TEXT SECTION:
__________

It is preferable that an offset amount d of the upper core 132 with respect to the lower core 131 is smaller than the diameter of the conductor ball 130A or the conductor ball 130B in terms of allowing an appropriate integration of the solder 133 that is used for the conductor ball 130A and the solder 133 that is used for the conductor ball 130B. For example, the offset amount d may be set to about 1 to 10% of the diameter of the conductor ball 130A or the conductor ball 130B. In a case where the diameter of the conductor ball 130A and the diameter of the conductor ball 130B are different each other, the offset amount d is adjusted on the basis of the diameter of the conductor ball having a larger diameter. Furthermore, in a case where the diameter of the conductor ball 130A and the diameter of the conductor ball 130B are different each other, flexibility of a design is higher in the second wiring substrate 120 in which the electronic component is not mounted and the underfill material is not also formed, so that it is preferable that the diameter of the conductor ball 130B is set to be larger than the diameter of the conductor ball 130A.

__________

DIRECTIONS:
1/ According to the conductor-ball passage, what example range is given for the offset amount d?
2/ Summarize the conductor-ball passage in two sentences.
3/ List every part that the conductor-ball passage identifies with a reference numeral, together with that numeral.
The data that comes next has no role in this work.

GIVEN MATERIAL:
__________

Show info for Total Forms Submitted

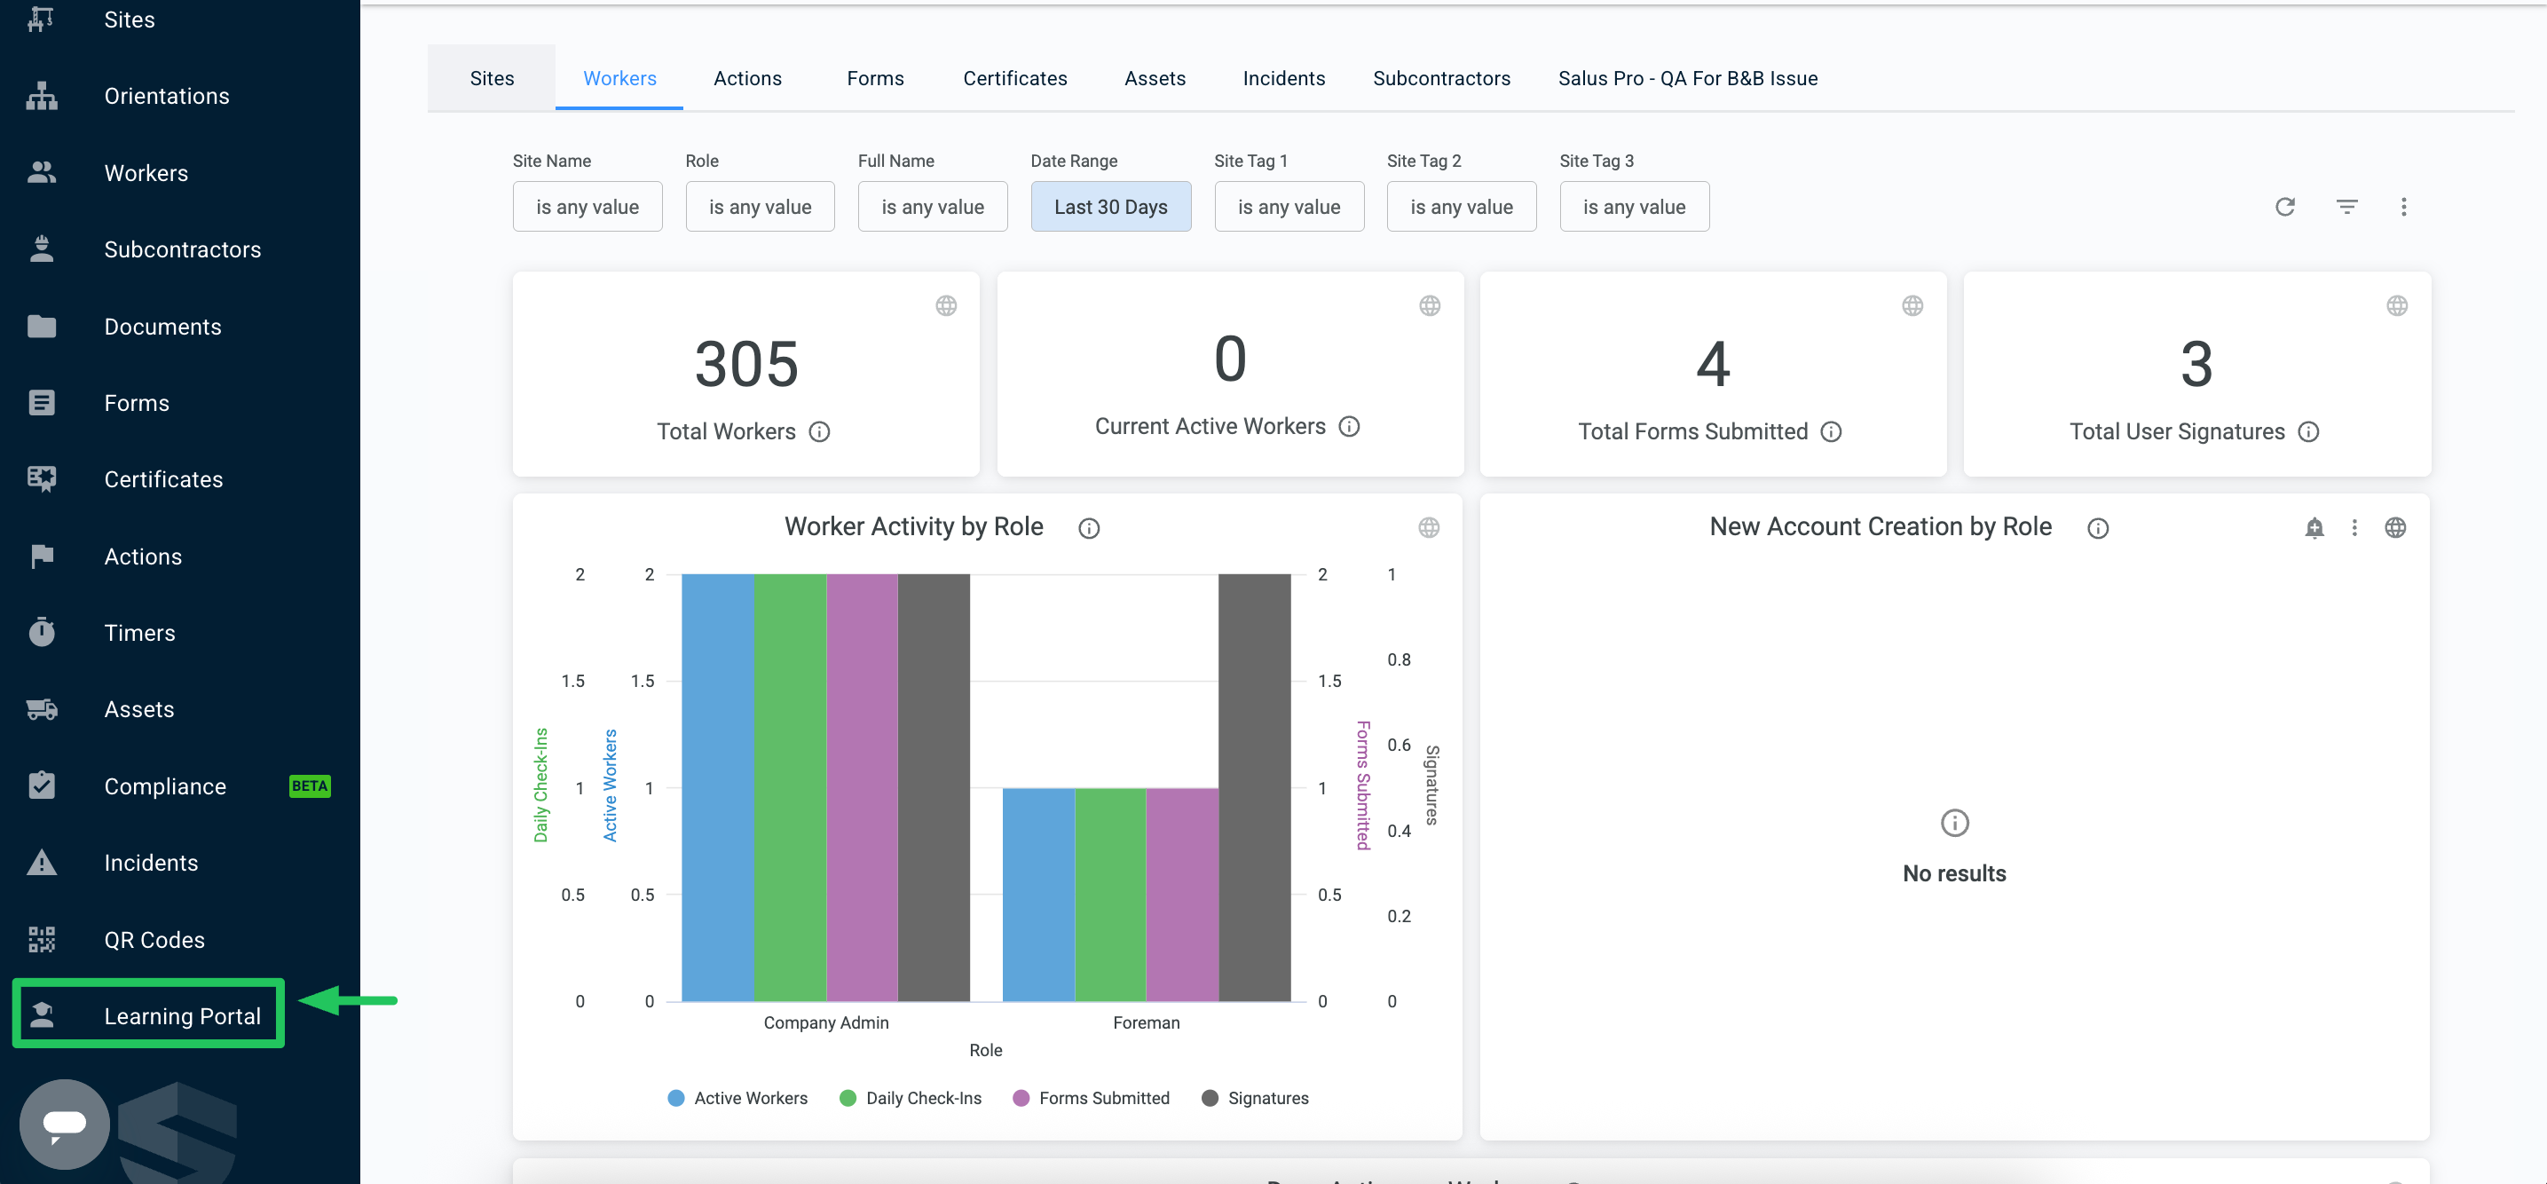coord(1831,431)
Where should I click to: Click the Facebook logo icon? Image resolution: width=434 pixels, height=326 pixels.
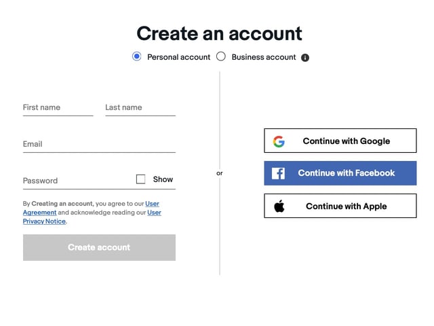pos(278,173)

__________

CORRECT ANSWERS:
1/ About 1 to 10% of the diameter of the conductor ball 130A or the conductor ball 130B.

2/ The offset amount d of the upper core 132 relative to the lower core 131 should preferably be smaller than the conductor ball diameter, for example about 1 to 10% of it, so the solder 133 of the two conductor balls can integrate properly, and it is adjusted based on the larger ball when the diameters differ. When the diameters differ, the conductor ball 130B should preferably be larger than the conductor ball 130A, because the second wiring substrate 120 has no mounted electronic component or underfill material and so allows more design flexibility.

3/
- conductor ball 130A
- conductor ball 130B
- lower core 131
- upper core 132
- solder 133
- second wiring substrate 120